Taiwan braces for return of Typhoon Tembin

Taiwan warned Sunday that Typhoon Tembin was likely to return as people struggled to clear mud-filled homes after the storm pounded the south of the island with the heaviest rains in more than a century.

The storm appeared to be heading back towards Pingtung county where people were still reeling from the flooding sparked by Tembin when it swept across the southern tip of the island Friday.

Tembin weakened to a tropical storm after moving out to sea the same day but the Central Weather Bureau said it had intensified into a typhoon again Sunday.

"Tembin regained strength and became a typhoon again early this morning. It was moving east-southeasterly," the bureau said.

Although the typhoon was still hundreds of kilometres (miles) from the island, the bureau predicted downpours in the south and southeast and called on people there to take precautions.

On its current track, Tembin was forecast to make landfall again in Pingtung Tuesday morning and move northward off the east coast.

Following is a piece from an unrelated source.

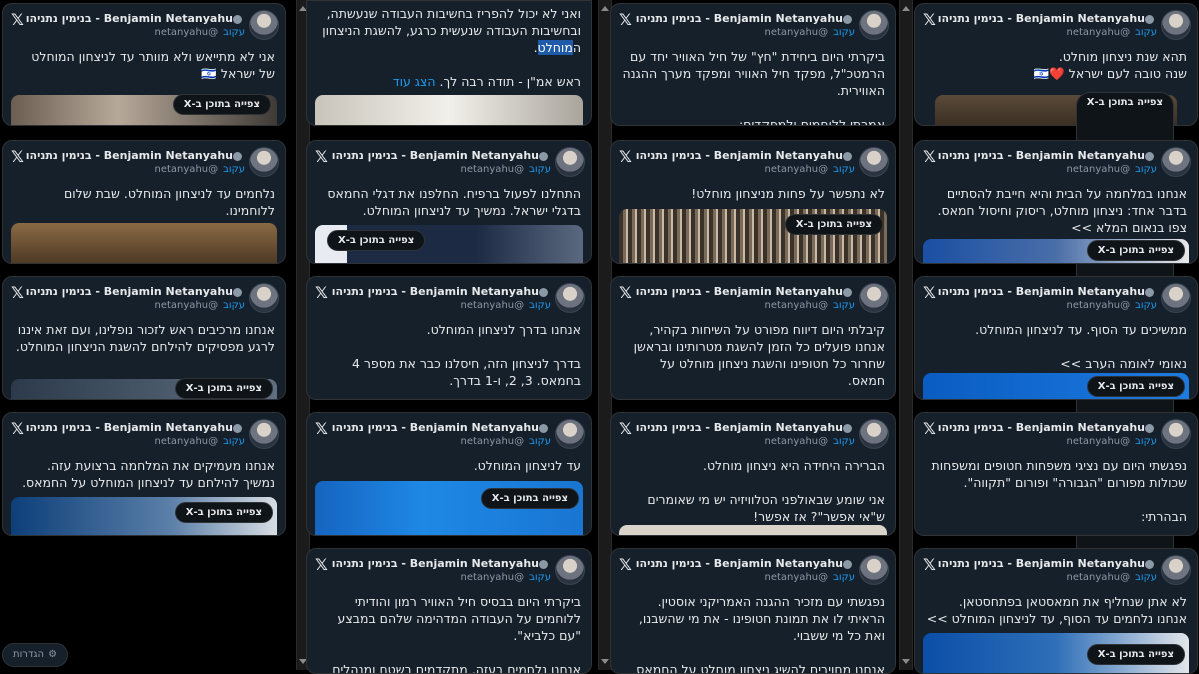 This screenshot has height=674, width=1199. I want to click on show-more-link: הצג עוד, so click(414, 82).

"The clean-up has yet been finished even though we've kept working the past three days. And now I heard the typhoon is coming back," the owner of a shop in Hengchun township, told the Sanli cable news network.

"This typhoon has destroyed much of my hard work over the past 20 years," he said, visibly upset, while other members of the family used mops to remove thick mud from the floor.

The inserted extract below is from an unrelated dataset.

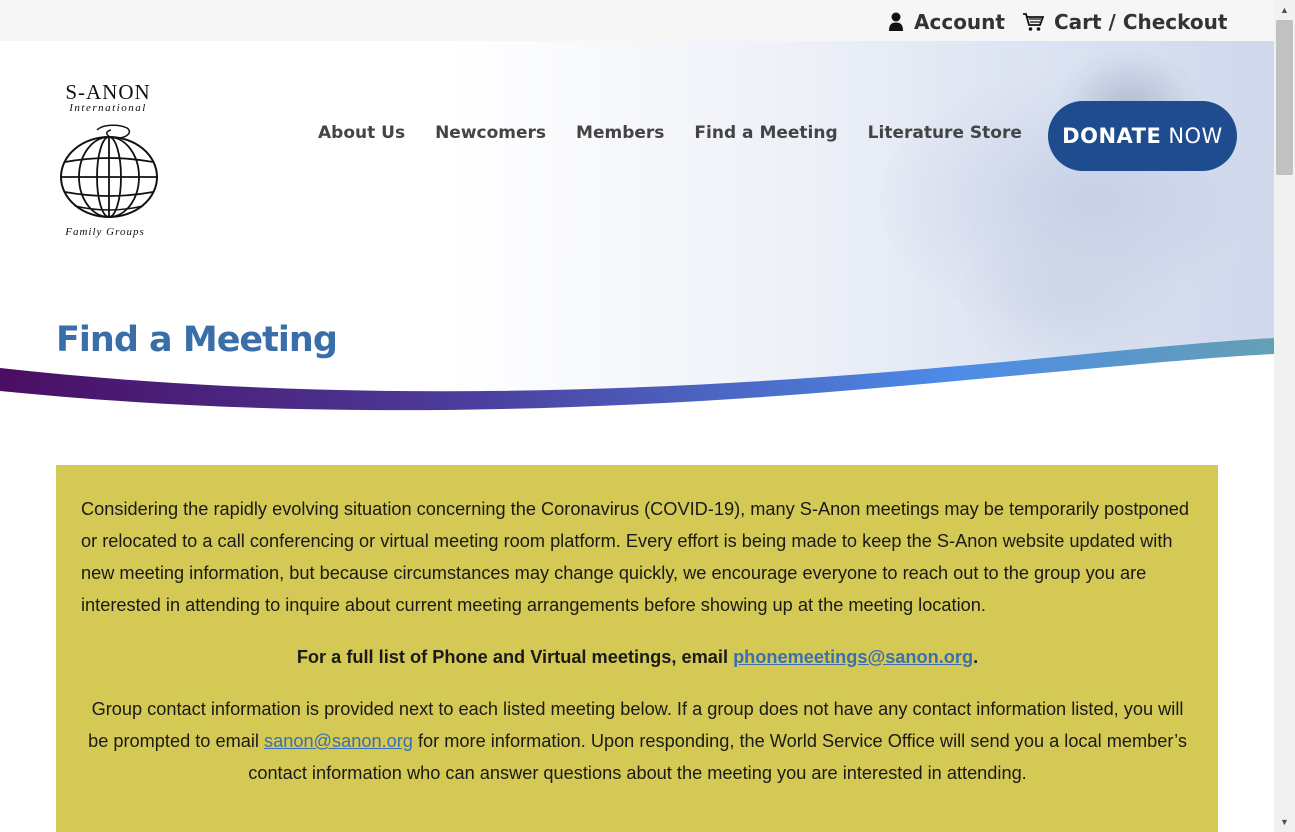  What do you see at coordinates (197, 340) in the screenshot?
I see `page-title: Find a Meeting` at bounding box center [197, 340].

The storm's unusual movement was affected by Typhoon Bolaven which struck Japan's Okinawa on Sunday, about 800 kilometres (500 miles) east of Taiwan.

Tembin forced more than 8,000 people to evacuate their homes islandwide when the most torrential rain in more than a century struck Pingtung county.

Weather bureau data indicated Pingtung has received 724 millimetres (29 inches) of rain since Wednesday, while the township of Hengchun saw more than 600 millimetres of rainfall on Friday alone.

The defence ministry mobilised more than 2,000 soldiers to help people in that area clean up their homes.

Damage to the agriculture sector totalled Tw$168 million ($5.6 million), according to the Council of Agriculture Affairs.

As of 0930 GMT, Typhoon Tembin was around 400 kilometres southwest of the main southern city of Kaohsiung.

With a radius of 180 kilometres, the typhoon was packing gusts of up to 126 kilometres per hour and moving east-southeast at five kph.